***** Page text *****
In his last days, 1651, Father Druillettes visited Boston and Plymouth with his Plymouth friend Winslow, where he must have met the aged Standish.

His library, it may be urged, as shown by the inventory, contains no Catholic works, and several devotional and doctrinal works of the Puritan school. As his wife was a Protestant, we may well suppose this part of the family library to have been her reading. Surely, when all New England authorities concur in admitting “that he never cherished any strong impressions of their religion,” or took any interest in it, we may put down Rogers’ Seaven Treatises, Wilcock’s works, Burrough’s Christian Contentment, Davenport’s Apology, and the Comentary on James Ball Catterkesmer, as her reading and not his; while we readily recognize the soldier’s taste in Cæser’s Comentaryes, Banft’s Artillery, the History of the World, Turkish History, Chronicle of England,

Ye History of Queen Elizabeth, The State of Europe, the Garmon (German) History, and Homer’s Iliad.

The whole case is now before the reader. Miles Standish has been always classed as a Protestant, but there is certainly grave doubt on the point. He never renounced the Catholic faith in which he was undoubtedly born; and therefore, we Catholics have some claim to his name and fame. No descendant of his, to the writer’s knowledge, is now a Catholic, but some have been in our day pupils of Catholic institutions. These will, we trust, follow up our labors, and bring from the records of the past more conclusive evidence of the lifelong Catholicity of Miles Standish.

[180] Historical Magazine, April, 1873, p. 251.

[181] Standish Monument, Boston, 1873, pp. 21, 25.

[182] Hist. Mag., March, 1871, pp. 273, 274.
***** Material provided *****
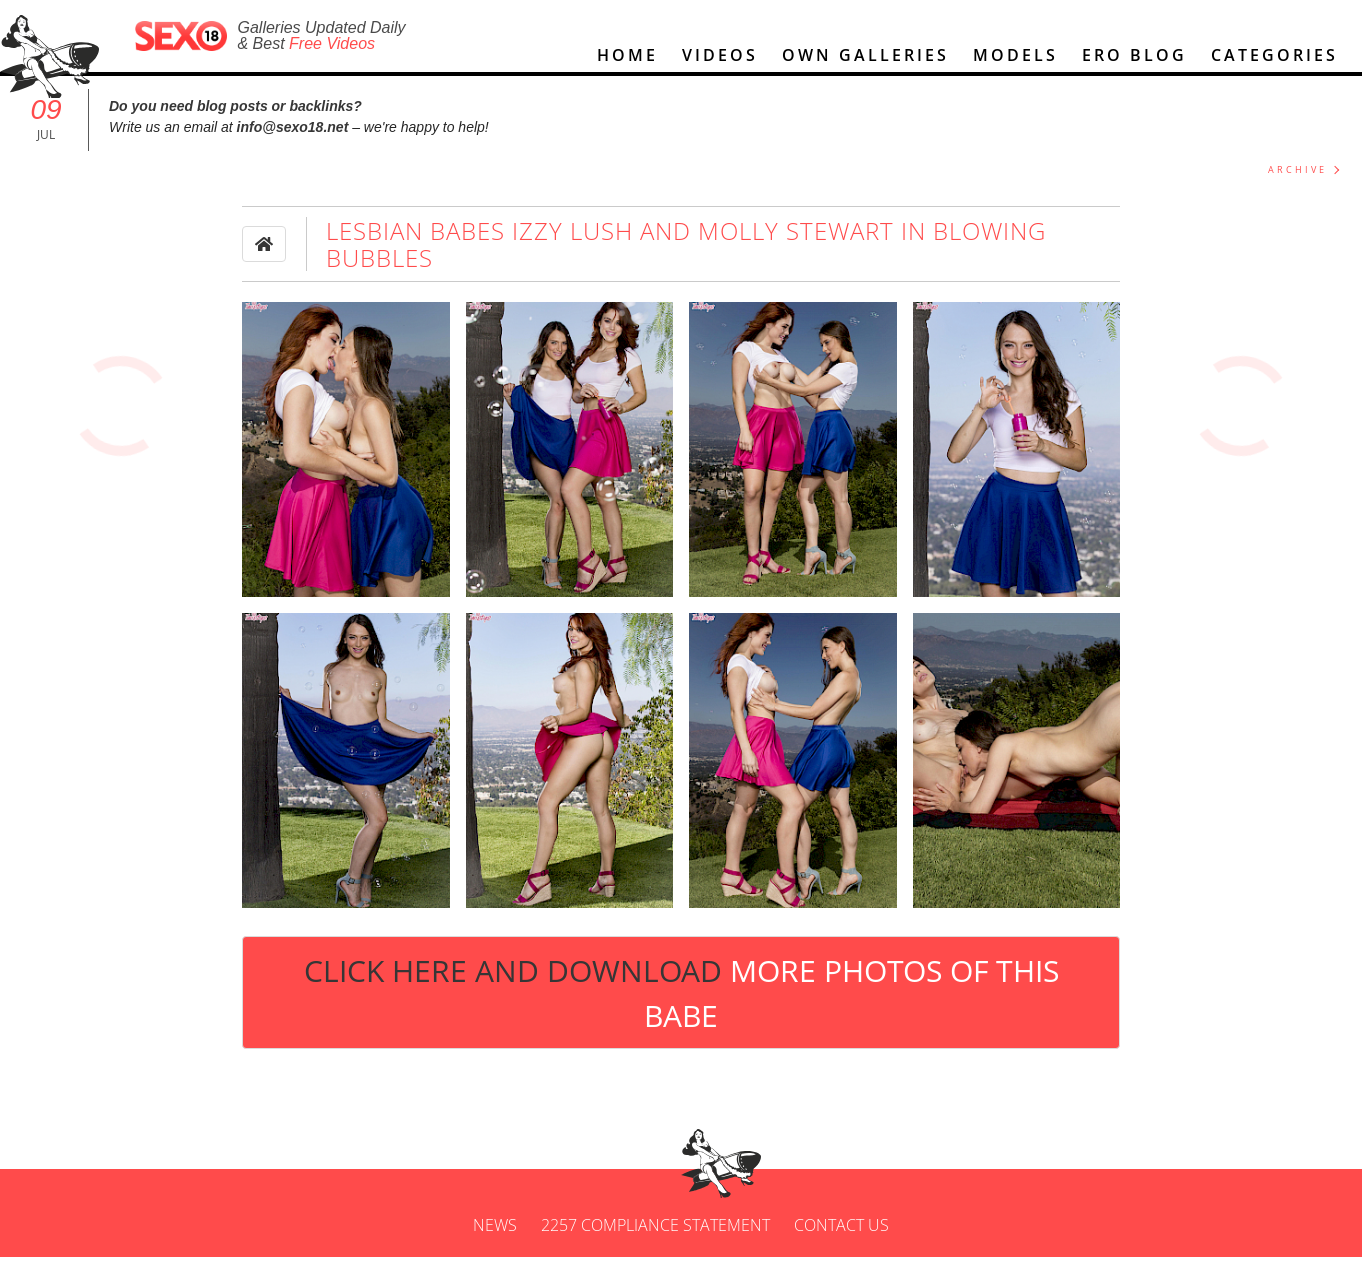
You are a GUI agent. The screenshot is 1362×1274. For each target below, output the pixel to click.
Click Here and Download (681, 1009)
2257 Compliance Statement (655, 1242)
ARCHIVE (1297, 186)
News (495, 1242)
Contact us (841, 1242)
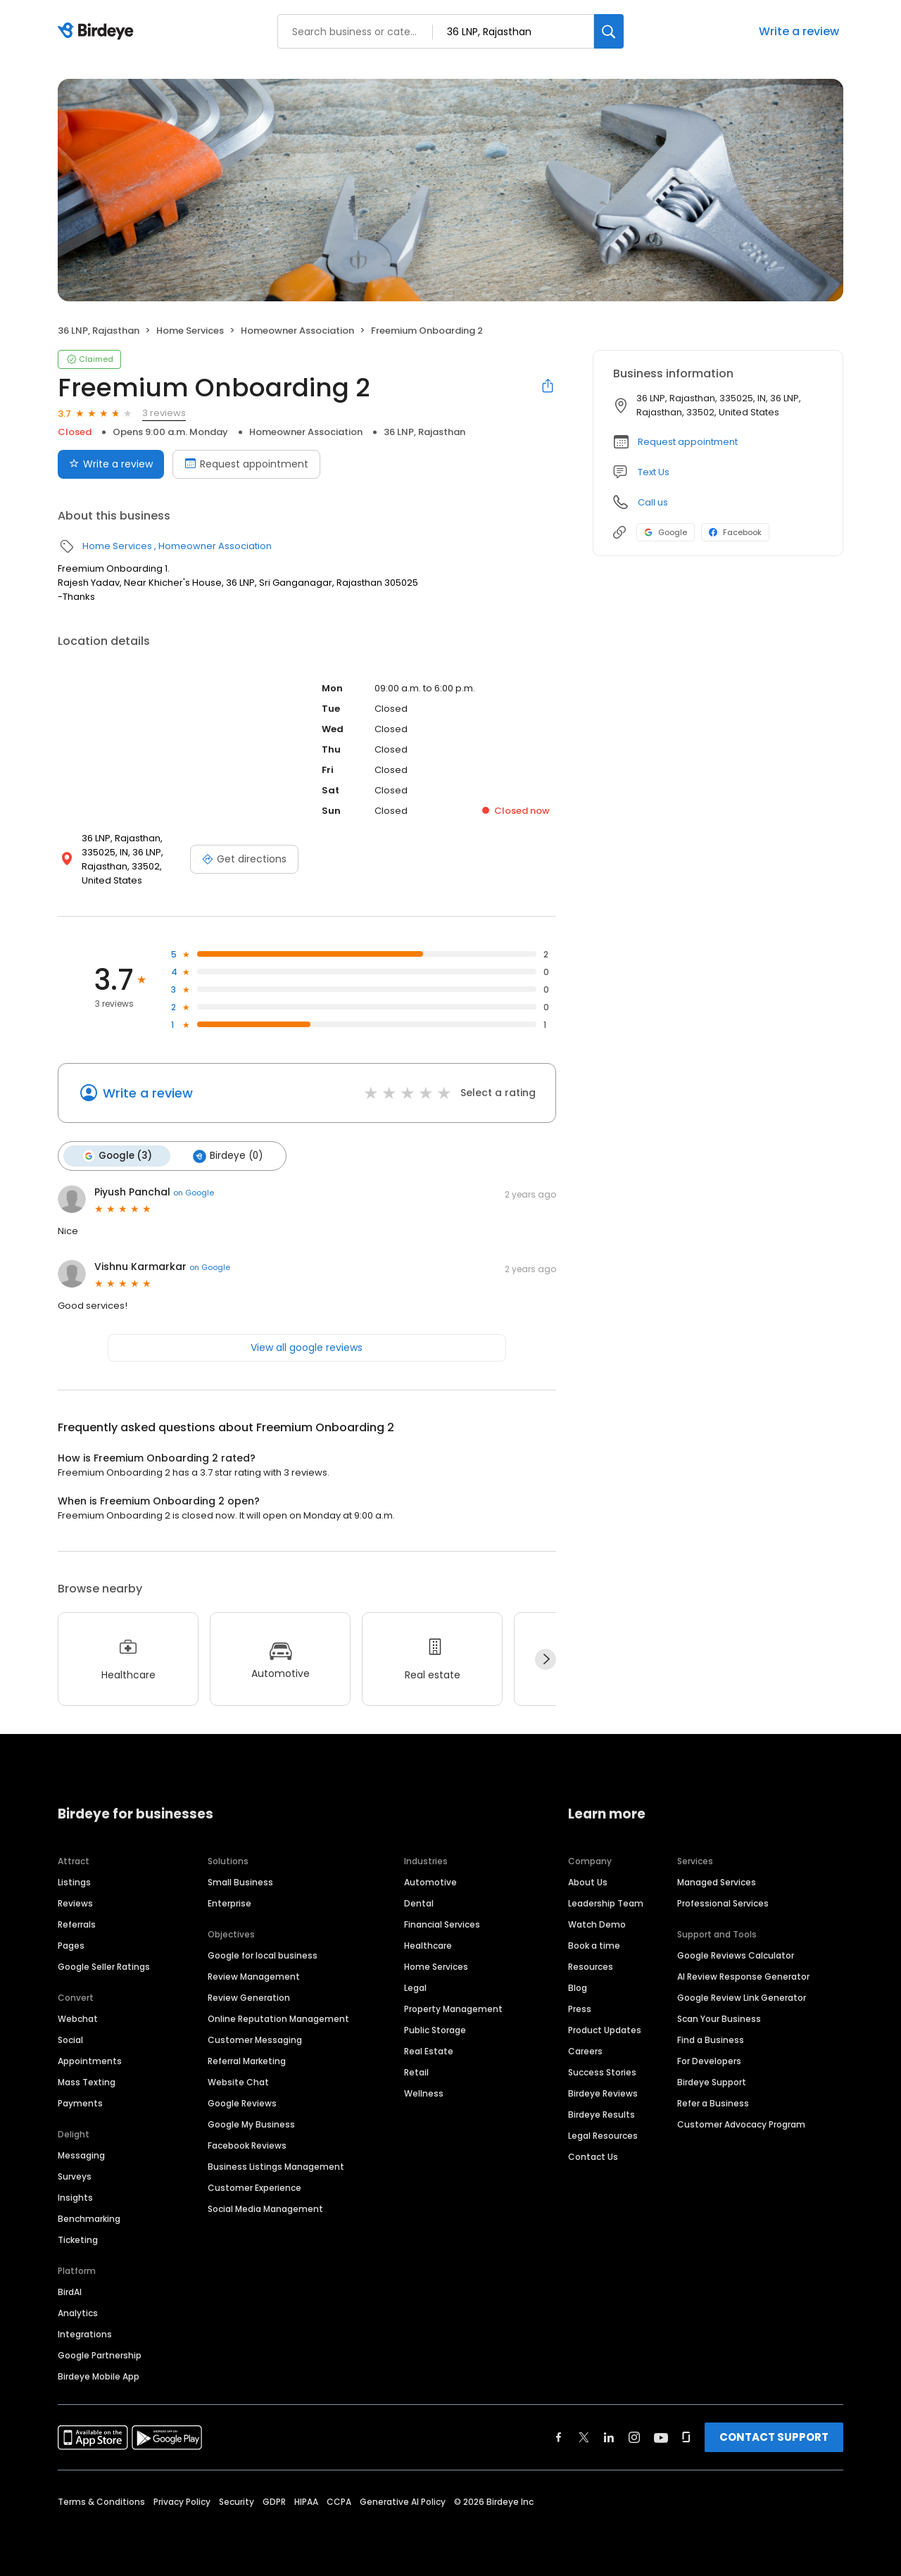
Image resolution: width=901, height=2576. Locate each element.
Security (236, 2502)
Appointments (90, 2061)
*****
### Problem 1
Decide whether each statement agrees with the passage on Miles Standish, answering yes or no and quoting the words of the passage that decide it. (a) Father Druillettes visited Boston in 1651. (b) Standish's wife was a Catholic. (c) Standish formally renounced the Catholic faith.
### Problem 2
Return an exact copy of everything in the passage on Miles Standish from "The whole case" down to "pp. 21, 25.".

### Finished answer 1
(a) Yes: "In his last days, 1651, Father Druillettes visited Boston and Plymouth"
(b) No: "As his wife was a Protestant"
(c) No: "He never renounced the Catholic faith in which he was undoubtedly born"

### Finished answer 2
The whole case is now before the reader. Miles Standish has been always classed as a Protestant, but there is certainly grave doubt on the point. He never renounced the Catholic faith in which he was undoubtedly born; and therefore, we Catholics have some claim to his name and fame. No descendant of his, to the writer’s knowledge, is now a Catholic, but some have been in our day pupils of Catholic institutions. These will, we trust, follow up our labors, and bring from the records of the past more conclusive evidence of the lifelong Catholicity of Miles Standish.

[180] Historical Magazine, April, 1873, p. 251.

[181] Standish Monument, Boston, 1873, pp. 21, 25.